When I left the lake, and climbed up towards the mountains, I made it to the town of St Gallen. I’ve been buying a flag in each country I visit since Venezuela and this wasn’t an exception. The obscene prices in Switzerland are usually justified by high quality. Unfortunately, this didn’t stretch to their flags, as even though it cost €7, the flag was poorly printed on the polyester. I was originally just visiting St Gallen to buy a flag, so you can imagine my surprise when during my flag search I stumbled across the Abbey of St Gall and the UNESCO logo all over its information boards.

As my goal was to get to Liechtenstein, the easiest route would have been to just follow Lake Konstanz and then go down the Rhine.
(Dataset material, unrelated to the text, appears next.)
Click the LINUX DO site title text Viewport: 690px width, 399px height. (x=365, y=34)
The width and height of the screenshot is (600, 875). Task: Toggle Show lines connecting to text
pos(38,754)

I avoided that for three reasons. Firstly, mountains are generally much prettier. Secondly, that would have been far too close to riding along the same road for my liking as I doubled back out of Liechtenstein. Thirdly, Appenzeller Land is a quite beautiful area that I’ve been to before and wanted to see again. My dad went to school in the area, and so as kids we got brought to see the area. I found a Warmshowers host in Speicher, the town he had had to walk to every Sunday to go to church, and so my mind was made.

My hosts, Kaspar & Christine, were amazing. I’d mentioned that I’d get there a little early, so we worked out a way of me getting into the cellar and when I got there I found a welcome basket waiting for me with local cider, local beer, fruits and chocolate which I enjoyed while lazed in the sun waiting for them to come home.
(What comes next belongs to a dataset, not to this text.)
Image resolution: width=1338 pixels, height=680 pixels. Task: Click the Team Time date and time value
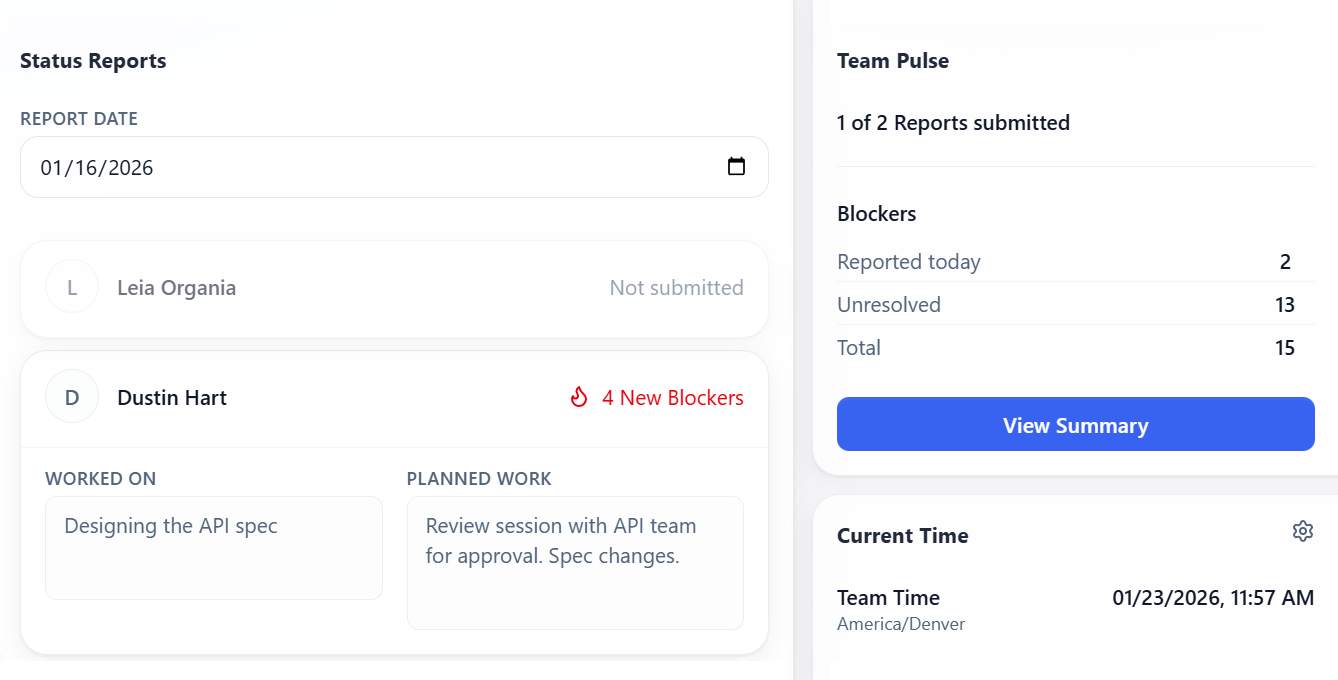1212,598
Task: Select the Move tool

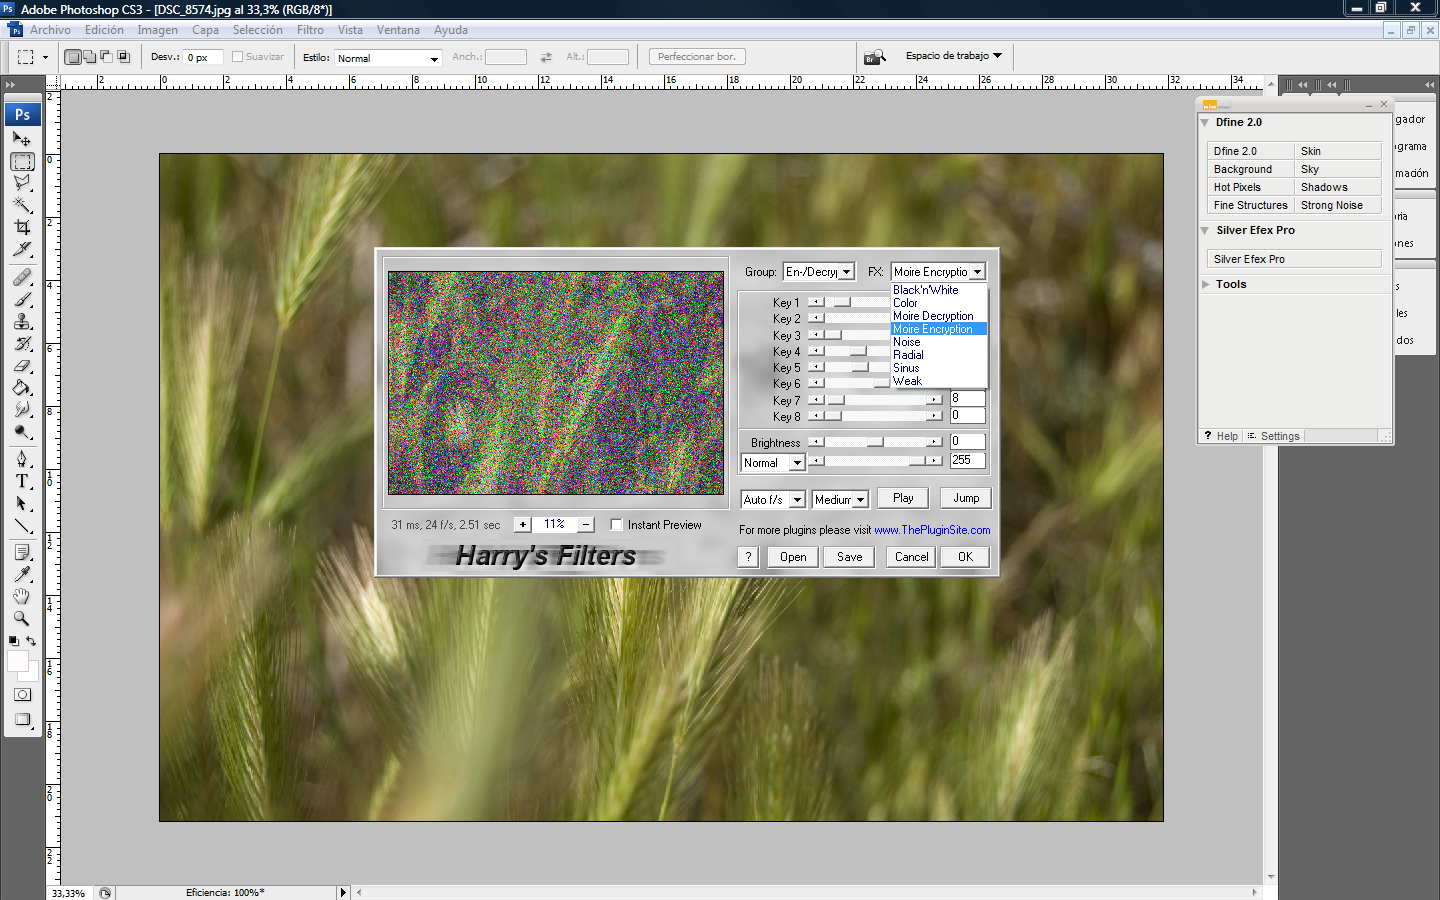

My plan had been to spend just the one night with Kaspar & Christine, but they were very proud of their area and with beautiful weather thought that I should go hiking. They mentioned a few options I had for hikes. The one I’d wanted to go up was Säntis, the tallest in the area, but it was still too early in the season for me to go hiking up it in my ninja shoes with a fair amount of snow at the top and some that I’d have to walk across. Thankfully there were plenty of alternatives. We settled on Hoher Kasten. It was about 25km away to get to the start point of the hike, and Kaspar in his kindness even offered to lend me his car. I ended up cycling, not having a driving licence I felt it was probably unwise to practice driving in Switzerland.

The ride over to Hoher Kasten was quite lovely, and definitely superior to how it would have been in a car, with the nearby mountain range with picturesque villages scattered across the vista. The hike up was equally delightful, and from the top there was a beautiful view down the other side where I could see pretty much the whole of Liechtenstein at once, and then by turning my head the glory of Säntis with Sämtisersee sat in front of it.

Leaving Kaspar & Christine’s place it was a gentle climb up and then a speedy drop down to the side of the Rhine river that formed the border with Liechtenstein. The views continued to be glorious, with the rare fortune of being able to have mountain vistas on both side while riding on the flat as I made my way up river.